++++ DATA UNDER STUDY
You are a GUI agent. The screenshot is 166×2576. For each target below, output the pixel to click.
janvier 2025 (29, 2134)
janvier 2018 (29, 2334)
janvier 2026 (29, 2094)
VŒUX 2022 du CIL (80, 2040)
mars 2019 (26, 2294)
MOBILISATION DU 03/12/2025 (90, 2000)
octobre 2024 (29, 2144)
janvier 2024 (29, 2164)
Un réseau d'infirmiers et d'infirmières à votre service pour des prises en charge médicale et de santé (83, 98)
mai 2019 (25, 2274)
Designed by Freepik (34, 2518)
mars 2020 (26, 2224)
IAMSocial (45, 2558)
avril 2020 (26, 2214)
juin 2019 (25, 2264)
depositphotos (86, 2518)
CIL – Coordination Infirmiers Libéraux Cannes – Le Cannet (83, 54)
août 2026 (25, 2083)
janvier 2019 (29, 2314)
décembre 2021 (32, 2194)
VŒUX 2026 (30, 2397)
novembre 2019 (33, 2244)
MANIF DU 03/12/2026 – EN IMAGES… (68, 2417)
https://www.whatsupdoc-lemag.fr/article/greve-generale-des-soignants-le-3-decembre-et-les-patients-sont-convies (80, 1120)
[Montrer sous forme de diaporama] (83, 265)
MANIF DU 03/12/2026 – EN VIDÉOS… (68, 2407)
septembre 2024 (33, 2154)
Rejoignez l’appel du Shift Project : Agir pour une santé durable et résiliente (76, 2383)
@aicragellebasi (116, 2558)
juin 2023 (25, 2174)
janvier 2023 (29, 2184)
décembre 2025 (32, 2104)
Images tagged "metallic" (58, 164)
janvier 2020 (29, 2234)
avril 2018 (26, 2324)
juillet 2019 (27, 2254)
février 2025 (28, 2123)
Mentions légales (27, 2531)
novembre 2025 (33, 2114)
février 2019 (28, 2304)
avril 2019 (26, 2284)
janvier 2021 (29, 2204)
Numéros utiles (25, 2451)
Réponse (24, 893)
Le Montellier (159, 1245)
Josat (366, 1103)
++++++++
**WHAT IS REQUIRED:** Note every line of the entries in which "MANIF" appears, and copy it down.

**RESPONSE TO THE EXERCISE:**
MANIF DU 03/12/2026 – EN IMAGES… (68, 2417)
MANIF DU 03/12/2026 – EN VIDÉOS… (68, 2407)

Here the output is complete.